The issue of “silent cyber” exposures, where cyber coverage is neither explicitly provided nor excluded in insurance policies, remains an issue for the insurance sector despite efforts to ring-fence the risks.

In the past several years insurers have amended policy wordings and introduced sublimits to reduce their exposure to cyber risks outside of specialist cyber liability policies.

Insurers remain concerned, however, that they are effectively offering cyber insurance coverage without charging a premium for the risk if it is included in traditional policies.

Insurers have made progress in addressing silent cyber in the past couple of years, adding exclusions or affirmative coverage, but it’s still an issue for the market, said Kelly Geary, New York-based national practice leader for executive risk and cyber with EPIC Insurance Brokers & Consultants. 

Cyber risk is dynamic and “may always outpace the industry’s attempt to contain it,” Ms. Geary said.

Insurers have been concerned they may face unintended liability in policies not designed to cover cyber risks. Moody’s Investors Service Inc. said in a February report that many commercial insurers and reinsurers were reducing their silent cyber exposure by shifting cyber risk to standalone policies or introducing cyber sublimits or exclusions in traditional policies.

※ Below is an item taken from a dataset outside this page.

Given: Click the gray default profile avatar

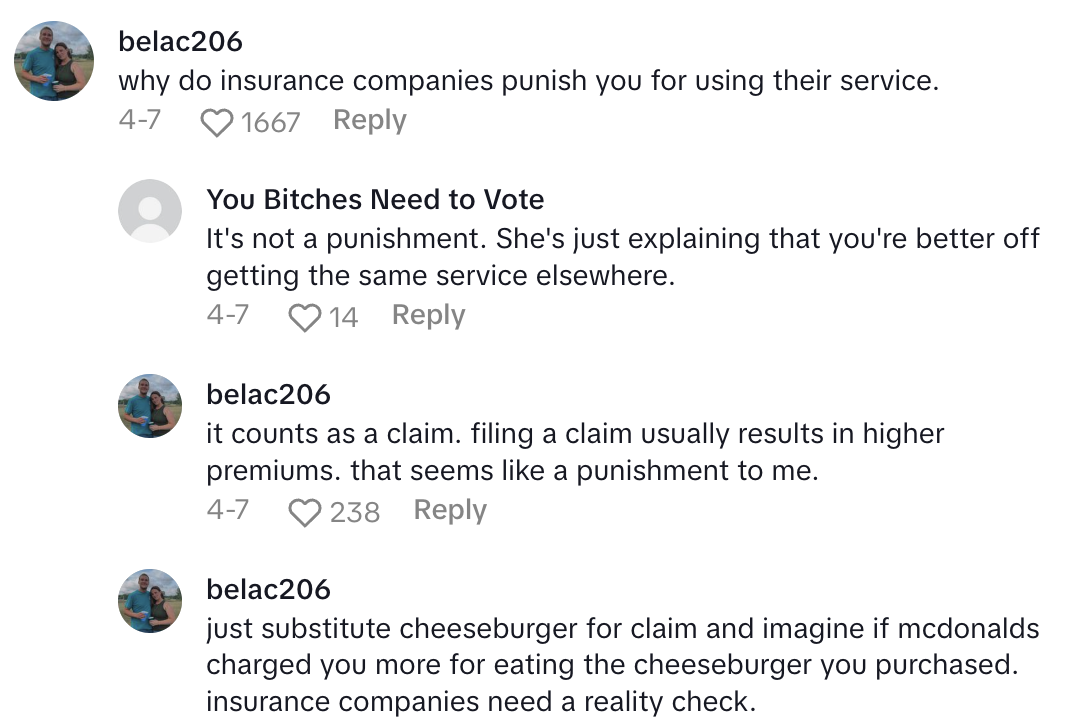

On Monday, Lockton Cos. LLC said it was offering a “silent cyber property solution” with a London-based cyber and property insurance consortium.

While many insurers have taken steps to isolate the risk, more work is needed, said Nadia Hoyte, New York-based U.S. practice leader for USI Insurance Services LLC. 

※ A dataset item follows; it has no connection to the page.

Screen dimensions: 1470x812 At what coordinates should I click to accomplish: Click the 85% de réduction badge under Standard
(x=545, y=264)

She said there may be some “overlap” with directors and officers liability insurance policies, she said.

Tim Zeilman, Simbury, Connecticut-based global cyber product owner at Hartford Steam Boiler Inspection and Insurance Co., said that even though it has been talked about for many years, “companies are probably in a variety of different stages” in addressing silent cyber.

He said that for the past several years Hartford Steam Boiler and parent company Munich Reinsurance Co. have undergone “quite an extensive, internal effort to get a handle on it.”

James Burns, London-based cyber product leader for CFC Underwriting Ltd., said, “There have been lots of moves to address silent cyber through specific exclusions of the cyber risk and rewording language to explicitly cover and charge a price for it.”

The challenge is that some policyholders have potential gaps in coverage or find they are being asked to pay for something they previously thought was free, he said.

“It’s going to differ company by company,” said Brad Gow, Purchase, New York-based cyber product leader for Sompo International Holdings Ltd. 

Over the past three years, Sompo has had a formal program to review its different lines of business to identify where silent cyber coverage may be present and address it.

Tom Srail, executive vice president, cyber risk team, for Willis Towers Watson PLC in Cleveland, said silent cyber remains a concern but it is not among the top 10 concerns about insurance “we’re talking about on a daily basis.”